Find each line of the data below that contains the string "with", and copy those lines out. Case counts when matching.

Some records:
___
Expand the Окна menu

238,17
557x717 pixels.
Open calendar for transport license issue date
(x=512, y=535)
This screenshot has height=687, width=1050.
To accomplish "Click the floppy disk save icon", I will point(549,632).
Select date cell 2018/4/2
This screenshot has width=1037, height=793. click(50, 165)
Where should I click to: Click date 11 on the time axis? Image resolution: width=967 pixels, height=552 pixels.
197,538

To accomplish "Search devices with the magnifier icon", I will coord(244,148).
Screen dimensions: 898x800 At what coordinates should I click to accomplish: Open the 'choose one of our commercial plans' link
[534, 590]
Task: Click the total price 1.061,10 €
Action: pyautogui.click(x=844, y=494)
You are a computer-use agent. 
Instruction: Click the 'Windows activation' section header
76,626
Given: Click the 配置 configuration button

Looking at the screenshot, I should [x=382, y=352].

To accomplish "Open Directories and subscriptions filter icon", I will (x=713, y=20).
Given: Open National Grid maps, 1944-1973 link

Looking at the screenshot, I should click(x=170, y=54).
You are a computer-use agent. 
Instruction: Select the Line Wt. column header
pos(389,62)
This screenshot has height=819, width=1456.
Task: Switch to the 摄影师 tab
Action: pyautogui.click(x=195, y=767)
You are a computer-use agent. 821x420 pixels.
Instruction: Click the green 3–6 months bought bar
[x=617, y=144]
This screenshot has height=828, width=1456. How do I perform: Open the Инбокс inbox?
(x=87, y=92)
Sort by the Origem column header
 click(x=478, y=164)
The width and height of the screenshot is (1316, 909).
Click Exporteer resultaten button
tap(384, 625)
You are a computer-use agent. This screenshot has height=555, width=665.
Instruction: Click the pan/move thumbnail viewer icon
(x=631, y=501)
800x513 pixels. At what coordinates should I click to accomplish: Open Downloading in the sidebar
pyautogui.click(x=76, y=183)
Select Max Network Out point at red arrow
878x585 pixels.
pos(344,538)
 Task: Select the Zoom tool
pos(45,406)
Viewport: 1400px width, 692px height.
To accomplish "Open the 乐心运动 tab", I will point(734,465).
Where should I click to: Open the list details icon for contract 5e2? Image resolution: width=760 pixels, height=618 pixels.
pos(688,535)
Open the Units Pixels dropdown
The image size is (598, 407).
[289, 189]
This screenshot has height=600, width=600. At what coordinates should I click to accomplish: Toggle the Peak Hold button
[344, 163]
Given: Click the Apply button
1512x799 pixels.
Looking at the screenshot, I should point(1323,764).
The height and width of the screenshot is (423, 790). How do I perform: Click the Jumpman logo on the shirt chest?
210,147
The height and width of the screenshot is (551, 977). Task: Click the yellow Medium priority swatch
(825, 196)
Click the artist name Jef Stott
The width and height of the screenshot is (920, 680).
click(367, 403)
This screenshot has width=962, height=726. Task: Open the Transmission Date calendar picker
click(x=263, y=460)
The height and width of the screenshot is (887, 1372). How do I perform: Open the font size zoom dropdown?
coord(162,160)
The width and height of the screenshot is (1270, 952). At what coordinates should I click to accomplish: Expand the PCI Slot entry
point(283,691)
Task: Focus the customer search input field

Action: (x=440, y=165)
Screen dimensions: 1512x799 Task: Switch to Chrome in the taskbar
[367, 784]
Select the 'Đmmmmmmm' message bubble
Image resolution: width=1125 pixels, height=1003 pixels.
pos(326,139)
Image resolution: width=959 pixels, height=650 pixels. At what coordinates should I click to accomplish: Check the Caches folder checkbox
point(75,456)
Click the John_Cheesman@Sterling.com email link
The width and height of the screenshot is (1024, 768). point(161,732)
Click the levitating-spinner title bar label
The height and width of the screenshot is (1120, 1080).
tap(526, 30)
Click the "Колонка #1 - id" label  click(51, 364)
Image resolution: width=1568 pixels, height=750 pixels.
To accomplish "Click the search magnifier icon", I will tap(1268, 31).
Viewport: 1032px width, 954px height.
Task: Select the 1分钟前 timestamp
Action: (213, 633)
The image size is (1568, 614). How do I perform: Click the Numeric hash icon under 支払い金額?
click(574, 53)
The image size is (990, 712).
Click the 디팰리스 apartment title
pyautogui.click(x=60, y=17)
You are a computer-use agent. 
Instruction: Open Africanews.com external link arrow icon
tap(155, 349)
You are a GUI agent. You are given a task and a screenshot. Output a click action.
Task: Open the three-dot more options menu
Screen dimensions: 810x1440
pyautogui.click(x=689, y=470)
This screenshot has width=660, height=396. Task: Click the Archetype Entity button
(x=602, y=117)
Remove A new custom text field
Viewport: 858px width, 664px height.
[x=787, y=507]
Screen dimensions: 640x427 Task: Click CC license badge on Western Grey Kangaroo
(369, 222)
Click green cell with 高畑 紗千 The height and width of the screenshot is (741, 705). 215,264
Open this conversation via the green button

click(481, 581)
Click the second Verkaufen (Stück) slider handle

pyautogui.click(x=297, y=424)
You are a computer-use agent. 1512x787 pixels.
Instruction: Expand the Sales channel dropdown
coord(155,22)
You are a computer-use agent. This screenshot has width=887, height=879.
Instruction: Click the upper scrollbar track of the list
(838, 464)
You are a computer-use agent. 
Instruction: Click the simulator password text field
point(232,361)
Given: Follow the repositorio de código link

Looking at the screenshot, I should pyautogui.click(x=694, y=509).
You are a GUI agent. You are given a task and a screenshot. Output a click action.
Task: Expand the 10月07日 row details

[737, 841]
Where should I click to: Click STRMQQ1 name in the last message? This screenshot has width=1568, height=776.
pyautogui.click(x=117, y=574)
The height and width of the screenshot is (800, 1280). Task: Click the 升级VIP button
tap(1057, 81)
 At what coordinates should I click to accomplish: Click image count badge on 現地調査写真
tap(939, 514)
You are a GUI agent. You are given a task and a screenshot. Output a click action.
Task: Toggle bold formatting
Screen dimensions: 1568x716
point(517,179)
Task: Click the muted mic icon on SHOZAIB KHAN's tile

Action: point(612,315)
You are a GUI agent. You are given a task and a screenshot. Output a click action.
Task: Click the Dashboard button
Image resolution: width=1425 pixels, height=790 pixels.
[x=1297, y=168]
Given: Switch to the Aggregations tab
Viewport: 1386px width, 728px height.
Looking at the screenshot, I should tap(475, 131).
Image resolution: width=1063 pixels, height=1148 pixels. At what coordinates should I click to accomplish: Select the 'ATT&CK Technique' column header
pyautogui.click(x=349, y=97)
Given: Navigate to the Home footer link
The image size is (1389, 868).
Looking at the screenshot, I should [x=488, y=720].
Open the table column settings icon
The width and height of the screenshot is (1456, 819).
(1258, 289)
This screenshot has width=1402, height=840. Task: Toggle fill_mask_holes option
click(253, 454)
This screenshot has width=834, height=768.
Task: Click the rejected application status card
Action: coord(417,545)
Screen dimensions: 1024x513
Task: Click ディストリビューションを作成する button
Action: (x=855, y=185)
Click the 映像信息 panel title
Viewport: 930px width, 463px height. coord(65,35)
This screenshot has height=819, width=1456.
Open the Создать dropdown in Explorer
___
■ Reply:
To accomplish "Search devices with the magnifier icon", I will coord(244,148).
Click green cell with 高畑 紗千 The height and width of the screenshot is (741, 705). 215,264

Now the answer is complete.